[Start of section]

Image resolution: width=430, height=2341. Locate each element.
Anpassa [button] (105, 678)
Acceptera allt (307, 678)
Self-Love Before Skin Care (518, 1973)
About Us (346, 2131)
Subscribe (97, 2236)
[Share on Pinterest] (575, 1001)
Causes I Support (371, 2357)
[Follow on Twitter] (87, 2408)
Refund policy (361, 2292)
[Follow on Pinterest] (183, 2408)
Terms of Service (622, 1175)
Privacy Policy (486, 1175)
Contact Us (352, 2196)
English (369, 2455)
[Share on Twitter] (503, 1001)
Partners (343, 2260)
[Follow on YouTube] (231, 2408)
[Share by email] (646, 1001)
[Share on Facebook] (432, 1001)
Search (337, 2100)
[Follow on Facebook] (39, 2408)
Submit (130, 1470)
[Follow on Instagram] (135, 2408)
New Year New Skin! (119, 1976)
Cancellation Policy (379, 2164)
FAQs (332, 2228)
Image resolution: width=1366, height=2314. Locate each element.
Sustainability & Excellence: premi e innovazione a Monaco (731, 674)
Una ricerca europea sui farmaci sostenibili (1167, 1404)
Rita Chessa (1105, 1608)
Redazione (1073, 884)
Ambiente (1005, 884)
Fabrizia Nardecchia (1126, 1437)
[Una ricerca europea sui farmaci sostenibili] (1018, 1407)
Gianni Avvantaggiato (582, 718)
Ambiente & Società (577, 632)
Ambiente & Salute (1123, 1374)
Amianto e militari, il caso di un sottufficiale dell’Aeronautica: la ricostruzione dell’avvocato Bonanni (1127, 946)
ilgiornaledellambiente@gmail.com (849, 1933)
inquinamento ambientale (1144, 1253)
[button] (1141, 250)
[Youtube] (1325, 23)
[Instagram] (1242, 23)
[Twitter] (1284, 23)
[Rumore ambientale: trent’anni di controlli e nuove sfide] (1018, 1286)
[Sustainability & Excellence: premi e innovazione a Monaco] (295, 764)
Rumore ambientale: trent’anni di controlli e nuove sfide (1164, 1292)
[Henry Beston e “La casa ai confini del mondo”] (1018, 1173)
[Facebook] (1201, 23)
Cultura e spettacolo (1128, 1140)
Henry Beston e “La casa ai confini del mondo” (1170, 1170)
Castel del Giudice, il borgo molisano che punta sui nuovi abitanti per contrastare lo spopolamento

[End of section]

== Task description ==
Start with the line above that contains "[Follow on Twitter] (87, 2408)" and end with the line that contains "New Year New Skin! (119, 1976)". Write out those lines exactly, and only those.

== Exercise result ==
[Follow on Twitter] (87, 2408)
Refund policy (361, 2292)
[Follow on Pinterest] (183, 2408)
Terms of Service (622, 1175)
Privacy Policy (486, 1175)
Contact Us (352, 2196)
English (369, 2455)
[Share on Twitter] (503, 1001)
Partners (343, 2260)
[Follow on YouTube] (231, 2408)
[Share by email] (646, 1001)
[Share on Facebook] (432, 1001)
Search (337, 2100)
[Follow on Facebook] (39, 2408)
Submit (130, 1470)
[Follow on Instagram] (135, 2408)
New Year New Skin! (119, 1976)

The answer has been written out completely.